**Assigned task**. If a line in the data has the string "agent", please show it.

**Given data**.
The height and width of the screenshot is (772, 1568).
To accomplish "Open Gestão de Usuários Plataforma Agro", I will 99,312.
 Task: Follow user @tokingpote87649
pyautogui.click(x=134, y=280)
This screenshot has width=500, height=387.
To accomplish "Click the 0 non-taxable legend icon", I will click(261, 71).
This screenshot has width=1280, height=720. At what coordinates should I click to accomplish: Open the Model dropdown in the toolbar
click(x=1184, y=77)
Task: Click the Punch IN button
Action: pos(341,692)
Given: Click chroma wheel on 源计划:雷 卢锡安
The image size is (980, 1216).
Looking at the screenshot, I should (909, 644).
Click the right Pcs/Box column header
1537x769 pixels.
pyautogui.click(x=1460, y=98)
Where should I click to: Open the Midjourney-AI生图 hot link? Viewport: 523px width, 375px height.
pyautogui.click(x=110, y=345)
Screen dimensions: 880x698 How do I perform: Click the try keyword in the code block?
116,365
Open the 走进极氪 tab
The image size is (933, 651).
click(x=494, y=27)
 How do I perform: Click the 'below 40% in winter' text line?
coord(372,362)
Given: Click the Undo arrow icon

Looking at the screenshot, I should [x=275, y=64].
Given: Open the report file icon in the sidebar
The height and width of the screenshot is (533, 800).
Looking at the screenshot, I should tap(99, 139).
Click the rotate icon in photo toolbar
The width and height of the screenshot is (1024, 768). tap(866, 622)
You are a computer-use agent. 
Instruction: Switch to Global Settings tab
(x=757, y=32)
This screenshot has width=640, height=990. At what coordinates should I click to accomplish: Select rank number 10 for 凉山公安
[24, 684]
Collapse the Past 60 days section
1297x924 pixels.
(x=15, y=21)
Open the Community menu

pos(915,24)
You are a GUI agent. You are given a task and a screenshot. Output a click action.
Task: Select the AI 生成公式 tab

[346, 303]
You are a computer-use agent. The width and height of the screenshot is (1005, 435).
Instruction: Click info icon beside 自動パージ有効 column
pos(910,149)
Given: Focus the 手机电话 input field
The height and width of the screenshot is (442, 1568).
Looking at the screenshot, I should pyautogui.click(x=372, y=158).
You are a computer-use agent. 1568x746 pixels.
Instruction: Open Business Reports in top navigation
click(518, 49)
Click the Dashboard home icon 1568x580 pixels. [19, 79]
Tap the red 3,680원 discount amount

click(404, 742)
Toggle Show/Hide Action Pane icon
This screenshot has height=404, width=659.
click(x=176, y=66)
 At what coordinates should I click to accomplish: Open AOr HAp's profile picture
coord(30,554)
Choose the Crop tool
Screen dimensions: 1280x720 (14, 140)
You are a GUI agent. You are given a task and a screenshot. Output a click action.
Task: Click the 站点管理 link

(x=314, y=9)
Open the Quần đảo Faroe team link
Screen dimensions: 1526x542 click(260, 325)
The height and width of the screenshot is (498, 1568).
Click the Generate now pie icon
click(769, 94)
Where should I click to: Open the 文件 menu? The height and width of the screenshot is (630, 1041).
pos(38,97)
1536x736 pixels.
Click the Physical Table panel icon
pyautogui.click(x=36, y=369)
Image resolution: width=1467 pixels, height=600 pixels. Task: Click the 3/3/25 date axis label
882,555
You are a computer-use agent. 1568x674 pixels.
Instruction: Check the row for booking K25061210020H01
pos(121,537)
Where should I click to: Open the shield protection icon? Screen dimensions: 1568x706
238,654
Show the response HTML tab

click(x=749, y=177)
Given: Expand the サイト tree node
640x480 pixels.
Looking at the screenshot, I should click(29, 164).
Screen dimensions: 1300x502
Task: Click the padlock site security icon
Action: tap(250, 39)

**Written solution**.
You are a computer-use agent. 
You are a GUI agent. You are given a task and a screenshot. Output a click action.
You are a computer-use agent. The width and height of the screenshot is (1005, 435).
You are a computer-use agent. 1568x746 pixels.
You are a GUI agent. You are given a task and a screenshot. Output a click action.
You are a computer-use agent. 1568x674 pixels.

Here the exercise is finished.